Short exercise: Can you collect every line in the records below that contains the word "icon"? Match case exactly.

Start of Material supplied

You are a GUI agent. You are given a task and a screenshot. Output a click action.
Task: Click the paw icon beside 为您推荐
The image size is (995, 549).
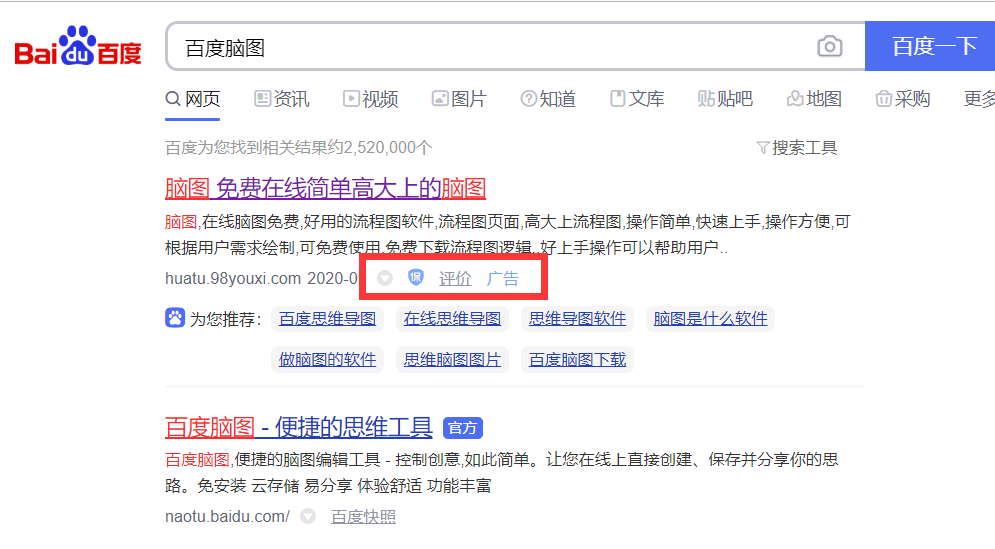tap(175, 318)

End of Material supplied
Start of Material supplied

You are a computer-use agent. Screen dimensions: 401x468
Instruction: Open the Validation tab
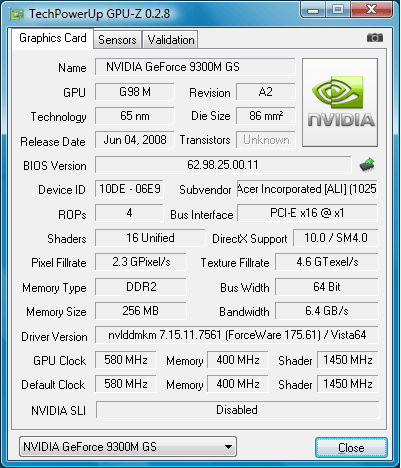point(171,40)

End of Material supplied
Start of Material supplied

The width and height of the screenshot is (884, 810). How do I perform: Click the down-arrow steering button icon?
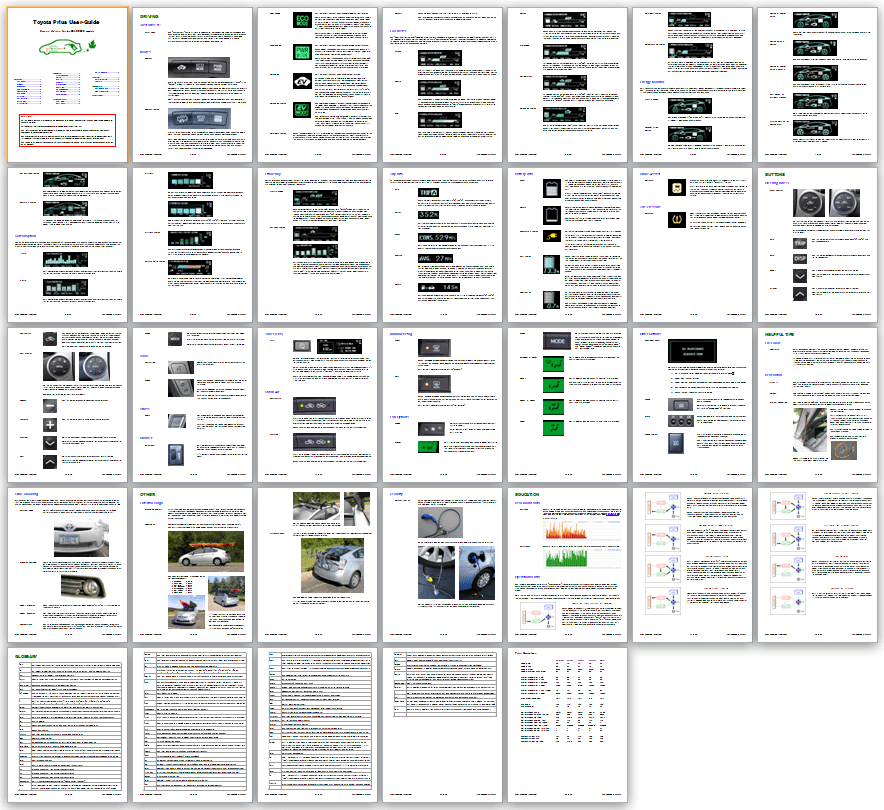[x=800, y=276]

End of Material supplied

Output:
Task: Click the paw icon beside 为您推荐
The width and height of the screenshot is (884, 810). How do I perform: Click the down-arrow steering button icon?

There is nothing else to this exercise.